Subsequently, researchers designed 50 separate marine-specific instructions based on the requirements and expertise of marine biologists to enable the MarineGPT model to effectively understand the user intent. Instruction-following training data were scalably generated using ChatGPT/GPT-4 following the design of marine-specific instructions. Additionally, researchers summarized 129 comprehensive, hierarchical, and diverse attributes, including reproduction, feeding diet, shape, color, size, morphology, habitat, and distribution, of marine objects.

They generated various attribute descriptions for images with the same category annotation based on texts crawled from reliable marine websites, including Reeflex and FishDB. The MarineGPT offered more reasonable and accurate responses to human inquiries after marine-specific continuous pre-training.

Then, researchers constructed 1.12 million high-quality marine image-text pairs with a large range of instruction-following templates/instruction-following question-answer pairs, which presented different tasks of describing marine organisms in the given image, for marine knowledge foundation model training to improve the ability of the MarineGPT to generate more scientific and fine-grained responses.

Experimental evaluation and findings

Researchers developed MarineGPT to realize cross-modality visual-and-language alignment between LLMs and visual observations. In this study, they utilized the same visual encoder as the one employed in BLIP-2 and a ViT backbone with a pre-trained Q-Former to achieve effective visual perception.

Additionally, LLaMA-13B was used as the decoder for the LLM to generate responses. The gap between the LLM and visual encoder was addressed by computing the similarity between the captions and visual content using the Q-Former and additional linear layers.

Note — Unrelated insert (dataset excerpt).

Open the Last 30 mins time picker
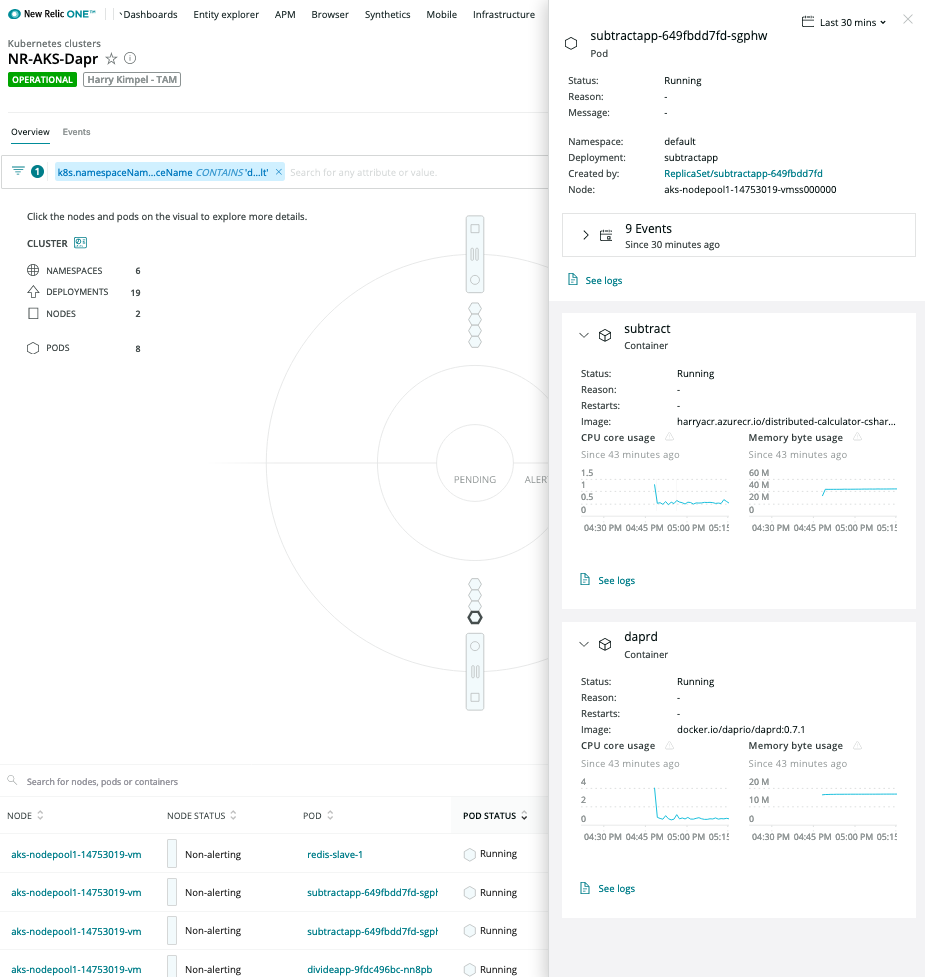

During the continuous pre-training, the data type of the language model and frozen ViT parameters was converted to FP16 to improve computational efficiency. Eventually, the performance of MarineGPT was compared with MiniGPT-4 and GPT-4V.

The comparative analysis demonstrated that MarineGPT could generate longer and more detailed responses with corresponding biology information, including the common name and scientific name of the recognized marine objects, compared to MiniGPT-4 and GPT-4V.

MarineGPT also generated more diverse and relative information about the recognized objects compared to GPT-4V and MiniGPT-4. However, MarineGPT generated a wrong scientific name for dog-faced puffer fish, which was attributed to the ineffectiveness of frozen LLM/LLaMA-13B used in this study.

The proposed model successfully identified many different marine creatures, provided the corresponding scientific and common names and generated comprehensive and diverse image descriptions of recognized marine objects. MarineGPT also generated the corresponding references to offer additional information and informative responses that described the benefits for the recognized object from the physical appearance, steps that can be implemented to protect the recognized threatened marine species, physical characteristics of black-tip reef shark, social behavior, and feeding diet of bottlenose dolphin, and spatial distribution of sarpa salpa.

Moreover, MarineGPT effectively differentiated very similar marine organisms and generated separate responses based on them. This novel fine-grained object recognition ability was introduced in the model by the Marine-5M dataset and can be effective for diversity monitoring.

In the multi-round conversation with users, MarineGPT recognized the marine objects present in different marine images uploaded by the users successfully and generated corresponding responses aligning with the user intent, which indicated the ability of the model to increase public awareness about the significance of marine biodiversity. However, more research is required to address several limitations of the proposed MarineGPT. For instance, the model failed to generate informative and long responses for images that contain instances.

*Important notice: arXiv publishes preliminary scientific reports that are not peer-reviewed and, therefore, should not be regarded as conclusive, guide clinical practice/health-related behavior, or treated as established information.